Just-divided cells will be within the following distance of each other

Range cm apart within minutes: tens of meters apart within an hour: a few km apart within a week
Organism Cyanobacteria Prochlorococcus spp.
Reference Kashtan N et al., Single-cell genomics reveals hundreds of coexisting subpopulations in wild Prochlorococcus. Science. 2014 Apr 25 344(6182):416-20. doi: 10.1126/science.1248575. p.419 middle column top paragraphPubMed ID24763590
Method For details of calculation see Supplementary Materials p.20-21 link , bottom paragraph therein: "To summarize, in characteristics upper ocean water ’just-divided’ Prochlorococcus cells will not be within the same milliliter of water within minutes, will be tens of meters apart within one hour, and will be a few kilometers away within a week."
Comments P.419 left column bottom paragraph: "Enormous population sizes and immense physical mixing probably played a role in the evolution of diverse genomic backbones in Prochlorococcus. A simple fluid mechanics model bridging the micrometer and kilometer scales for a typical ocean suggests that just-divided cells will be centimeters apart within minutes, tens of meters apart within an hour, and a few kilometers apart within a week (ref 15). Thus, Prochlorococcus populations are expected to be well mixed over large water parcels (~10 km^2 area by 3 m depth) on ecologically relevant time scales (~1 week) (ref 15).
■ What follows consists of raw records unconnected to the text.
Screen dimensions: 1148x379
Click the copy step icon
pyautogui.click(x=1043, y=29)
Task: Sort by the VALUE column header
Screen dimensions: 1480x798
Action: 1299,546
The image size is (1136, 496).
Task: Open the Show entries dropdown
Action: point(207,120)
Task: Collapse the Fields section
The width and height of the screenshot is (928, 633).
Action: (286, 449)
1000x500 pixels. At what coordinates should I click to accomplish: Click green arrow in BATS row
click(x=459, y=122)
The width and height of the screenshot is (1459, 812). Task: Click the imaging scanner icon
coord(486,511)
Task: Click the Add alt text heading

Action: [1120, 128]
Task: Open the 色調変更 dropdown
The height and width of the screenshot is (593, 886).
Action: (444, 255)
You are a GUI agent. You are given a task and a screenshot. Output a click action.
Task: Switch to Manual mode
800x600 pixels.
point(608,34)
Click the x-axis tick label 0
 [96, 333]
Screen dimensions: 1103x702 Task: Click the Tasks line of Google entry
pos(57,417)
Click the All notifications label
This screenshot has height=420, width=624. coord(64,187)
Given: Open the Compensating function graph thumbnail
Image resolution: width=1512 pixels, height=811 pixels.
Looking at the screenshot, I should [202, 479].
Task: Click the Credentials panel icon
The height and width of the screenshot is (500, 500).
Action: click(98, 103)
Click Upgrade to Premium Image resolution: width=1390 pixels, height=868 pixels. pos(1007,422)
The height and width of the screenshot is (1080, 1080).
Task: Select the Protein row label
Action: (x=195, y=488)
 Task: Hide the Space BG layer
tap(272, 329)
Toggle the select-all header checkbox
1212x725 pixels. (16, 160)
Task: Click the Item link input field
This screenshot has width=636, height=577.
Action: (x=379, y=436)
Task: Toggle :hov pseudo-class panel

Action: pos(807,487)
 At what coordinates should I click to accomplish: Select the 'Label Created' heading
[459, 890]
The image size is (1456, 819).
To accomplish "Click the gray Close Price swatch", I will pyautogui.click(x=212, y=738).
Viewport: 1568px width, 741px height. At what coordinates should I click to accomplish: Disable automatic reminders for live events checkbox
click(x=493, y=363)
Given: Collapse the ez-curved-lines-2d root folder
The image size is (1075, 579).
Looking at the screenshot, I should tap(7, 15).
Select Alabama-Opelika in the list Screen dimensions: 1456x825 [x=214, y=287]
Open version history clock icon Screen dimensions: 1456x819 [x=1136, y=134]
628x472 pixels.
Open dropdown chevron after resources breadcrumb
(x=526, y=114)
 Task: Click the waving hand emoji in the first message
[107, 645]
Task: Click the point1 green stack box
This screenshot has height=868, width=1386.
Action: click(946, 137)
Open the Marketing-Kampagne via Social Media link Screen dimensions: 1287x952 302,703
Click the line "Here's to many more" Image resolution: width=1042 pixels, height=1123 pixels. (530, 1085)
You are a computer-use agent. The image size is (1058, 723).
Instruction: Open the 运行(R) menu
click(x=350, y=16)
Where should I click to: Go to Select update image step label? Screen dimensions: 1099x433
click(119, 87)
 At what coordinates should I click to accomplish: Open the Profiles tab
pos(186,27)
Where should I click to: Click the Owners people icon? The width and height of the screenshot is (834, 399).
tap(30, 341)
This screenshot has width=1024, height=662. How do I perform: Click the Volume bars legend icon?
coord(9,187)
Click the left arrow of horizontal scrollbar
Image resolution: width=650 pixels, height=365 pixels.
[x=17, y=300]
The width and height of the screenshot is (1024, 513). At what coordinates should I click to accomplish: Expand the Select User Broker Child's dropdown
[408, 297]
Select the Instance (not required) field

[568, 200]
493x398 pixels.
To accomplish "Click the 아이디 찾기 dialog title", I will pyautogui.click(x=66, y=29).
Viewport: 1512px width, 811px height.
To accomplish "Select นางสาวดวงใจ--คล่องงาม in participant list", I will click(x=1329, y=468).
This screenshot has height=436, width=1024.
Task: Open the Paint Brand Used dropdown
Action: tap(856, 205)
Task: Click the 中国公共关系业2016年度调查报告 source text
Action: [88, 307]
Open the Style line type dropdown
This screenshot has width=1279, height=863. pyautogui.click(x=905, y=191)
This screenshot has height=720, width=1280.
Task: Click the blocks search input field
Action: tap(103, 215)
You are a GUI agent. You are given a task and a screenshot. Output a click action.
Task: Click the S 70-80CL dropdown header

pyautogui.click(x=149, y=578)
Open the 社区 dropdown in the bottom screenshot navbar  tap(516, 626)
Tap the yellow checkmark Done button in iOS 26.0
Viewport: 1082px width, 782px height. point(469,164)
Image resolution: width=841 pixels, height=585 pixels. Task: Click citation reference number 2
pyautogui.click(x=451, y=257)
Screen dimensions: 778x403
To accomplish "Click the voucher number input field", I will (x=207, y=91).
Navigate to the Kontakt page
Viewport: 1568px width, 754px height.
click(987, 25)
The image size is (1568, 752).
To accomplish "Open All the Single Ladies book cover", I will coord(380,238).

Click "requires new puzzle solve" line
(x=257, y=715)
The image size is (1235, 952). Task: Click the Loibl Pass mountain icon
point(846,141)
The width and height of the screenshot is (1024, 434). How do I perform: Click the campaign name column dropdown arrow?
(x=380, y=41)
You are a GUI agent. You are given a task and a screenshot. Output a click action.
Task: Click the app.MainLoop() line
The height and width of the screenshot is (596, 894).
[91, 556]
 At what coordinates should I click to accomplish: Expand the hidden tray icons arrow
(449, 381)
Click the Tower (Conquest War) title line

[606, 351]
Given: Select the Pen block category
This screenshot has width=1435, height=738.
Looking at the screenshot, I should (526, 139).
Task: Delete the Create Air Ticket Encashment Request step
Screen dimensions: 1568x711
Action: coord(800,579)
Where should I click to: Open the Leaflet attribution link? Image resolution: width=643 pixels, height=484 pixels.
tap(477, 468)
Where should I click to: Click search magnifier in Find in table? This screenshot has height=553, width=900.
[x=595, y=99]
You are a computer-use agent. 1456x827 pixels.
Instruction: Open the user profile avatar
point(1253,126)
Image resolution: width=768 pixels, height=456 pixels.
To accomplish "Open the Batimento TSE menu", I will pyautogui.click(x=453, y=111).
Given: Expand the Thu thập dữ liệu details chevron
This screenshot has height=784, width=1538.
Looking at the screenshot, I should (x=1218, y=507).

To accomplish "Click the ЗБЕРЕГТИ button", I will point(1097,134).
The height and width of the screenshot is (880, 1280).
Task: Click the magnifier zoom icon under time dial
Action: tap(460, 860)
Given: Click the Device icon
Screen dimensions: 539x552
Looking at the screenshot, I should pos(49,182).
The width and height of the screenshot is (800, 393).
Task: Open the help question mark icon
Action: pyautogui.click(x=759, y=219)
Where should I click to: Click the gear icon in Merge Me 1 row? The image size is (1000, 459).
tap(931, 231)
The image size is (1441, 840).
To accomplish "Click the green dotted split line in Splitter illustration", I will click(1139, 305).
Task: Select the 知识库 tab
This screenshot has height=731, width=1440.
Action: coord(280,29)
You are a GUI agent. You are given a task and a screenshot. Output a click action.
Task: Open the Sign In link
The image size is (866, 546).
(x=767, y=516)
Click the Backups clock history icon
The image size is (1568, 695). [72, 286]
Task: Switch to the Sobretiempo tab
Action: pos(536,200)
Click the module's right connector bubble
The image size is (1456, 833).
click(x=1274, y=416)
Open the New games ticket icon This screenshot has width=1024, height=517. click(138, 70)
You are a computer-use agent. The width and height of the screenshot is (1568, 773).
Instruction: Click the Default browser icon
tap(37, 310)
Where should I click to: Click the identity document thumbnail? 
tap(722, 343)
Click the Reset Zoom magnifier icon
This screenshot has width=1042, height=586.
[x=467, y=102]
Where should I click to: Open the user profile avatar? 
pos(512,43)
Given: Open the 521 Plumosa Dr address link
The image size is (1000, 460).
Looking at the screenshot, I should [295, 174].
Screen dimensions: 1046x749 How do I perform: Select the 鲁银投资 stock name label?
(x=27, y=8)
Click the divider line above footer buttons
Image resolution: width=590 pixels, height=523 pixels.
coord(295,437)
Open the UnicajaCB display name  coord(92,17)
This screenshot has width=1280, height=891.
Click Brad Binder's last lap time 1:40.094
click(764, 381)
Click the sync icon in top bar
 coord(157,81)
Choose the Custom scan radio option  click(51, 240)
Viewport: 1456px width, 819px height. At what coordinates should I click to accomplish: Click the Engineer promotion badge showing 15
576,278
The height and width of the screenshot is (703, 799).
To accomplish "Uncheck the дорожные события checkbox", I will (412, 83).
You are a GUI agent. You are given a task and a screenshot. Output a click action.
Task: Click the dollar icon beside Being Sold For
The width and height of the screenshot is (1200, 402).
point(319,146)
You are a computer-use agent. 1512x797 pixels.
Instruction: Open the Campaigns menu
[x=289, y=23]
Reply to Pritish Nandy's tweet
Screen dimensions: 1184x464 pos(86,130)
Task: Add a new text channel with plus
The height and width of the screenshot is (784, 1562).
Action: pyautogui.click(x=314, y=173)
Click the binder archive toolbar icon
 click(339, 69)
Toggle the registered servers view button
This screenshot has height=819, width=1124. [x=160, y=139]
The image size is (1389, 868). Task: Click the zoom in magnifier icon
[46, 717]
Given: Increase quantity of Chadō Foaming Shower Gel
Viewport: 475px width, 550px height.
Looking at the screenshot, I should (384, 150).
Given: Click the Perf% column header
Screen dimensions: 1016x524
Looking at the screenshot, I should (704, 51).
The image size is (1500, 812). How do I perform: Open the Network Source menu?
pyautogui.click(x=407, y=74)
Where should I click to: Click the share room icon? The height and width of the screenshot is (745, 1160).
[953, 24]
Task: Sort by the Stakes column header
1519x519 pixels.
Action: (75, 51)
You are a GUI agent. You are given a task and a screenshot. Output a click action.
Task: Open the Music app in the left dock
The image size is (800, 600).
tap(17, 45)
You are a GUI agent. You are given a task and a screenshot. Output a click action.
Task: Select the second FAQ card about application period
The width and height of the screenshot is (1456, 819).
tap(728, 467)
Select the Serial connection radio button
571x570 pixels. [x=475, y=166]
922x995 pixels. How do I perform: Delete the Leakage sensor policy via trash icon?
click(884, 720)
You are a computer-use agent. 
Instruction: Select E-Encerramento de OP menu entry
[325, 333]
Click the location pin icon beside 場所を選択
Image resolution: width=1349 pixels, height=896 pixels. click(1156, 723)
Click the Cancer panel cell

This mixing and a stable collective Prochlorococcus population density of 10^7 to 10^8 cells liter^−1 (BNID 113304) make the size of each backbone subpopulation in such parcels enormous (>10^13 cells) (ref 15). The effective population size is arguably close to this census population size (ref 15), implying that Prochlorococcus evolution is governed by selection, not genetic drift [based on population genetics theory (ref 26)]. Consistent with this argument, the difference in the observed FST [whole genome population differentiation estimator] distribution from that estimated for no selection (Fig. 3B) provides further evidence that the differentiation of genomic backbones in Prochlorococcus is a product of selection (ref 15)." ref 15="Materials and methods are available as supplementary materials on Science Online."